Dépistage précoce de la schizophrénie : Un nouvel outil

Développé par une équipe de chercheurs canadiens et l’Institut national indien de la santé mentale et des neurosciences, cet outil d’intelligence artificielle est basé sur un algorithme d’apprentissage automatique : « L’objectif de notre étude était d’améliorer la précision de la prédiction diagnostique », expliquent les auteurs.

À savoir ! L’apprentissage automatique désigne une méthode fondée sur la représentation mathématique et informatique de neurones biologiques. Les algorithmes d’apprentissage profond (« deep learning ») en constituent un exemple. Ils s’inspirent du fonctionnement cérébral en simulant un réseau de neurones organisés en différentes couches, échangeant les uns avec les autres. Tout l’intérêt de cette approche réside dans le fait que l’algorithme apprend la tâche qui lui a été assignée par « essais et erreurs », avant de pouvoir se débrouiller en toute autonomie.

L’outil, baptisé EMPaSchiz, a été utilisé lors de précédentes études pour sa capacité à analyser les scanners cérébraux des patients avec une précision diagnostique de 87%. Pour mener à bien cette nouvelle étude, les scientifiques ont fait appel à cet outil d’intelligence artificielle dans un triple objectif :

  • Identifier les risques d’apparition de la maladie chez les proches parents de patients atteints de schizophrénie
  • Poser un diagnostic précoce
  • Mettre en place un traitement le plus rapidement possible

Les IRM de 57 personnes en bonne santé, apparentées au 1er degré à des patients atteints de schizophrénie (frères, sœurs ou enfants) ont ainsi été analysées.

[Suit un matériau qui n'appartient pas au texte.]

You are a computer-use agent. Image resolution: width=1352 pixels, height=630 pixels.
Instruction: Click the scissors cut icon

Il ressort de cette étude que l’outil d’intelligence artificielle a permis d’identifier précisément les 14 individus ayant obtenu le score le plus haut sur une échelle de traits de personnalité schizotypiques autodéclarés : «Notre outil basé sur des preuves examine la signature neuronale dans le cerveau, avec le potentiel d’être plus précis que le diagnostic par l’évaluation subjective des symptômes uniquement », déclare Kalmady Vasu, auteur principal de l’étude.

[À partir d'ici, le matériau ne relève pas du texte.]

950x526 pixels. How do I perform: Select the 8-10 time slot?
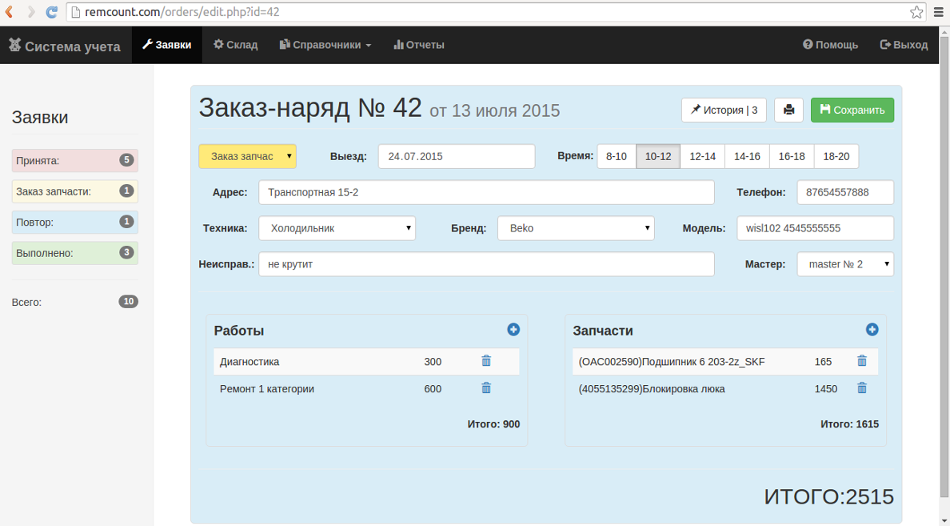(616, 156)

Par ailleurs, le chercheur précise que cet outil innovant a été conçu pour constituer un support de décision et n’a pas vocation à remplacer le diagnostic d’un psychiatre : «L’objectif est que l’outil aide au diagnostic précoce, étudie le processus pathologique de la schizophrénie et aide à identifier les groupes de symptômes». Il attire également l’attention sur le fait que si présenter des traits de personnalité schizotypiques peut rendre les patients plus vulnérables à la psychose, il n’est pas certain qu’ils développeront à terme une véritable schizophrénie.

Vers un outil de dépistage plus large ?

Prochaine étape pour les chercheurs ? Tester la précision de cet outil d’intelligence artificielle sur les personnes avec des traits schizotypiques et sans lien familial avec des patients atteints de schizophrénie. L’objectif sera de suivre ces personnes dans le temps pour savoir si elles développeront ou non une schizophrénie plus tard dans leur vie.

L’auteur principal de cette étude a finalement confié qu’il menait d’autres travaux utilisant ce même principe d’intelligence artificielle mais pour le domaine cardiovasculaire cette fois. L’objectif étant de développer des algorithmes visant à prédire la mortalité ou les réadmissions pour crise cardiaque chez les patients souffrant de pathologies cardiovasculaires : « Les pathologies mentales sévères et les problèmes cardiovasculaires provoquent des incapacités fonctionnelles et dégradent la qualité de vie. Il est très important de développer des outils objectifs, basés sur des preuves, pour ces désordres complexes qui affectent le genre humain ».

Nul doute que l’intelligence artificielle constituera à l’avenir un outil d’aide au dépistage précieux pour les cliniciens !

Déborah L., Docteur en Pharmacie

Sources
– AI used to predict early symptoms of schizophrenia in relatives of patients. sciencedaily.com. Consulté le 8 février 2021.
– Machine Learning Algorithm Classifies Schizophrenia With High Accuracy. psychologytoday.com. Consulté le 8 février 2021.
– Intelligence artificielle et santé. inserm.fr. Consulté le 8 février 2021.